Nachlass

Erbengemeinschaft

Es empfiehlt sich, eine Erbengemeinschaft so rasch als möglich aufzulösen. Denn je länger die Erbengemeinschaft besteht, desto schwieriger wird es, das Erbe aufzuteilen.

Karin Brunner

Nachlassexpertin

Mehrere Erben bilden rechtlich gesehen eine Erbengemeinschaft. Das bedeutet einerseits, dass alle Erben solidarisch für die Schulden des Verstorbenen haften. Gläubiger können also einen einzelnen Erben belangen, der dann auf seine Miterben zurückgreift.
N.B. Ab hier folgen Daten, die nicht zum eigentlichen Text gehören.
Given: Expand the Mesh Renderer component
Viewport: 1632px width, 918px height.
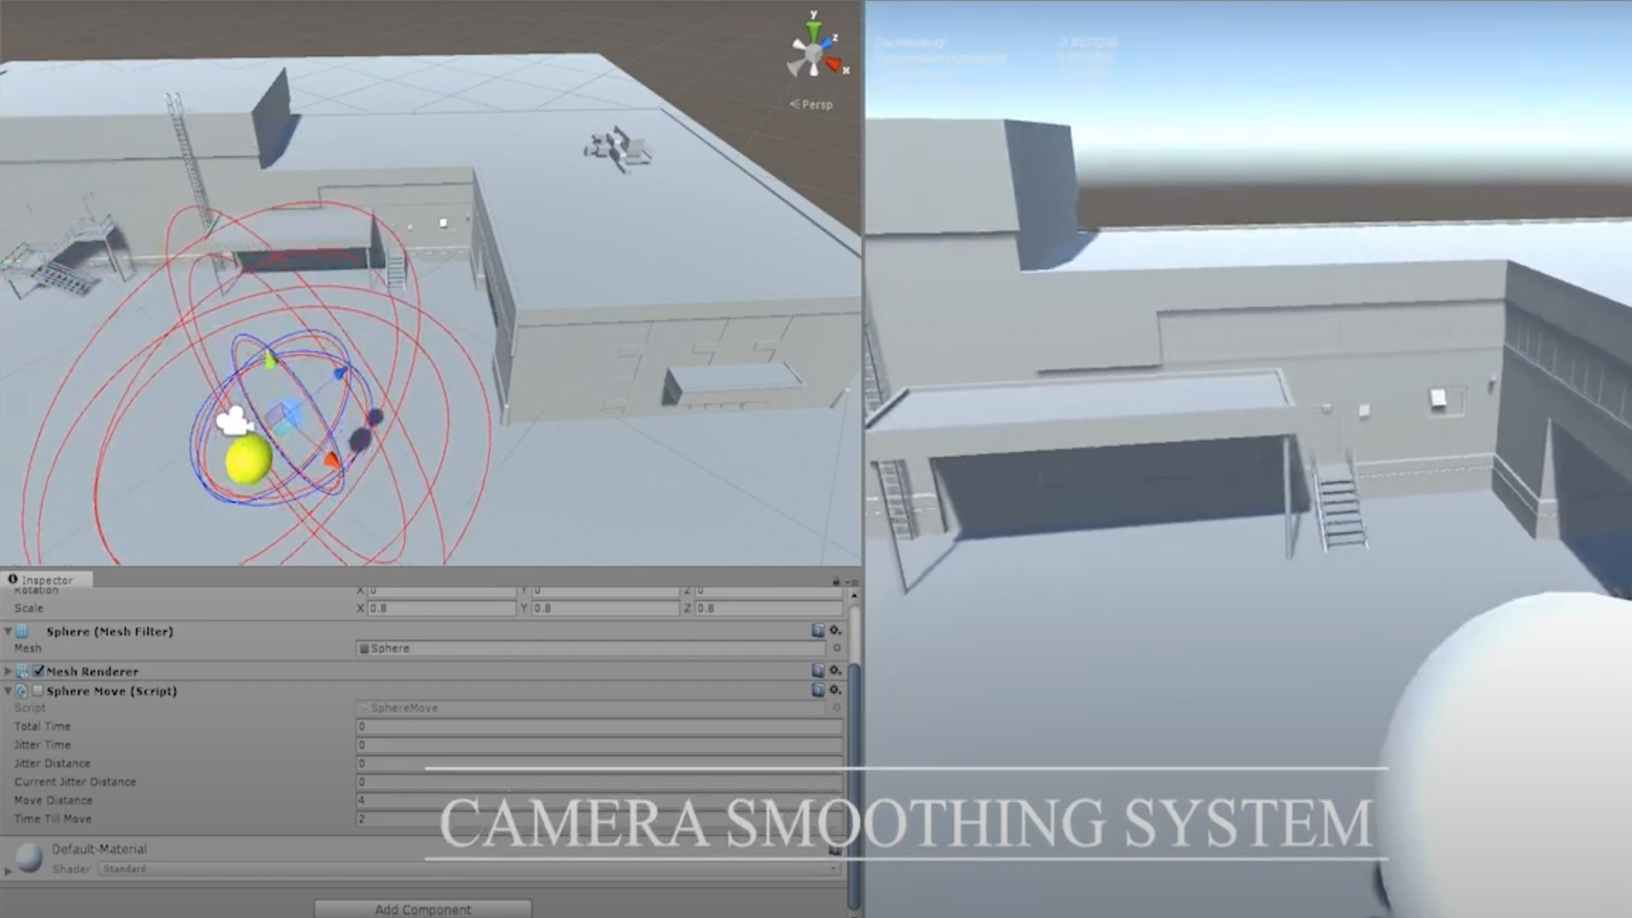Looking at the screenshot, I should 9,672.
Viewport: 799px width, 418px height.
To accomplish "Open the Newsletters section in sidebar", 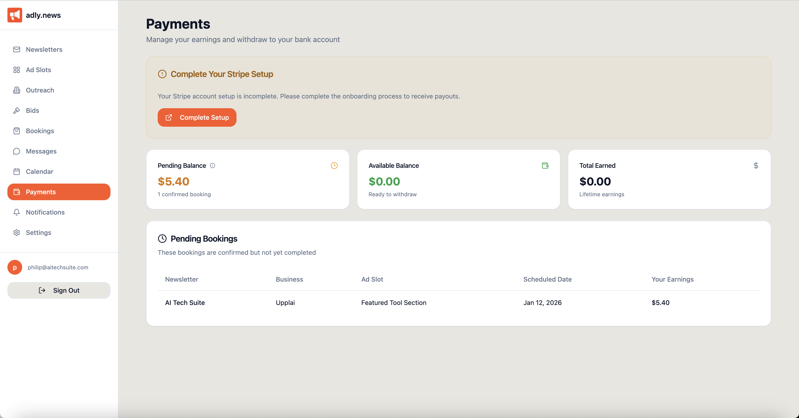I will [44, 50].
Andererseits muss die Erbengemeinschaft jeden Entscheid gemeinsam fällen, wenn es um das Erbe geht.

Auch Verträge können sie nur gemeinsam unterzeichnen. Solange ein einziger Erbe nicht einverstanden ist, bleibt die Erbengemeinschaft handlungsunfähig. Er kann jeden Entscheid der Erbengemeinschaft blockieren, selbst wenn ihm nur ein kleiner Anteil am Erbe gehört und alle anderen Erben einverstanden sind.

Merkblatt

Tipps für Erbengemeinschaften

Das Merkblatt zeigt auf, was Mitglieder einer blockierten Erbengemeinschaft tun können, damit das Erbe keinen Schaden nimmt.

Bei Meinungsverschiedenheiten kann es schwierig sein, eine Lösung zu finden. Das zeigt sich besonders häufig, wenn sich die Erben nicht über die Verwendung einer Liegenschaft einigen können. Zieht sich die Erbteilung über mehrere Jahre hin, verlieren Liegenschaften empfindlich an Wert, wenn sie nicht ausreichend unterhalten werden.
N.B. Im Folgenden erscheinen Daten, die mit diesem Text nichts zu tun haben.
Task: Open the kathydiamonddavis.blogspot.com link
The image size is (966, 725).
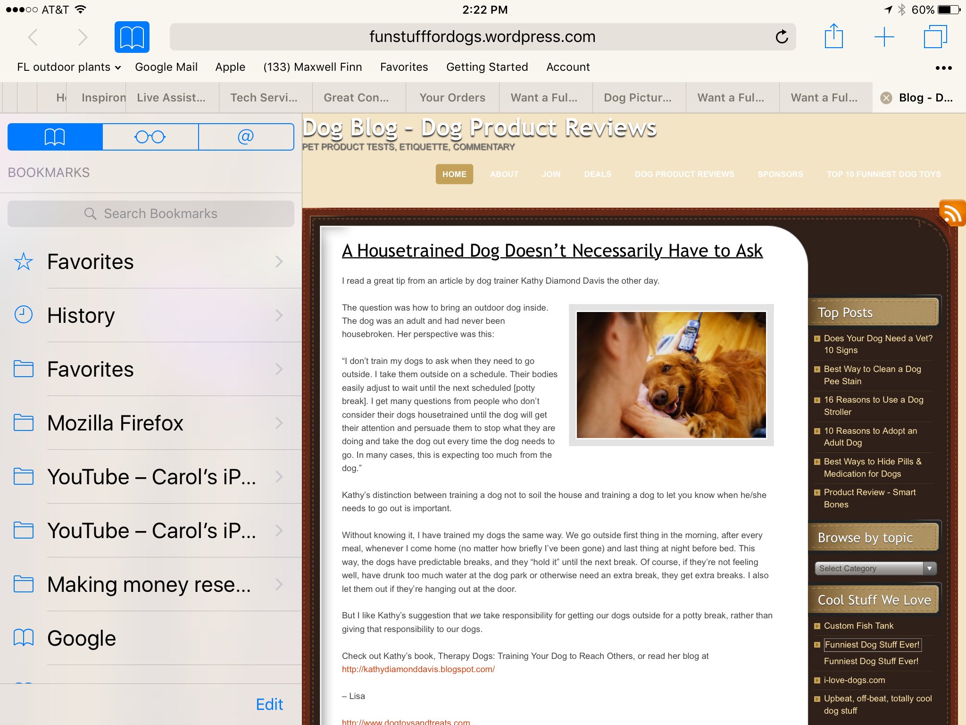Action: [x=418, y=669]
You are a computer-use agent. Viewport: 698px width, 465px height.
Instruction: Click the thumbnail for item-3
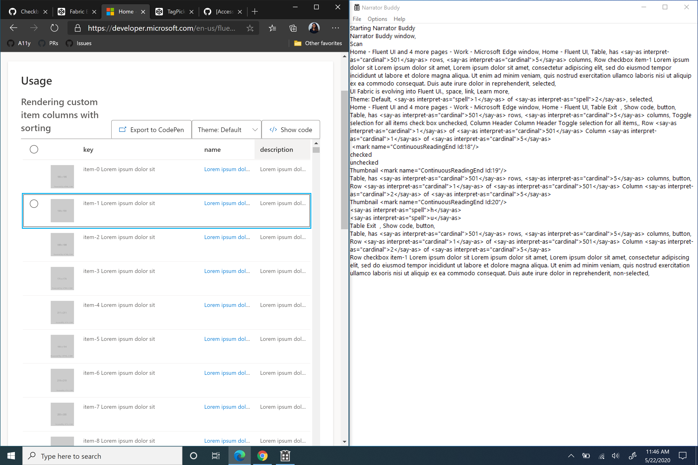[62, 278]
Je länger eine Erbschaft nicht geteilt wird, desto aufwändiger und komplexer wird die Abwicklung. Stirbt zum Beispiel ein Erbe, geht sein Anteil an seine Erben über. Mit der Zeit hat man es deshalb mit einer immer grösseren Zahl von Miterben zu tun, deren Interessen möglicherweise noch unterschiedlicher sind. In so einem Fall wird es noch schwieriger, einen einstimmigen Entscheid zu treffen.

Ein professioneller Erbenvertreter, den die Erben gemeinsam auswählen, hilft, den Nachlass fair aufzuteilen und das Erbe bis dahin vernünftig zu bewirtschaften.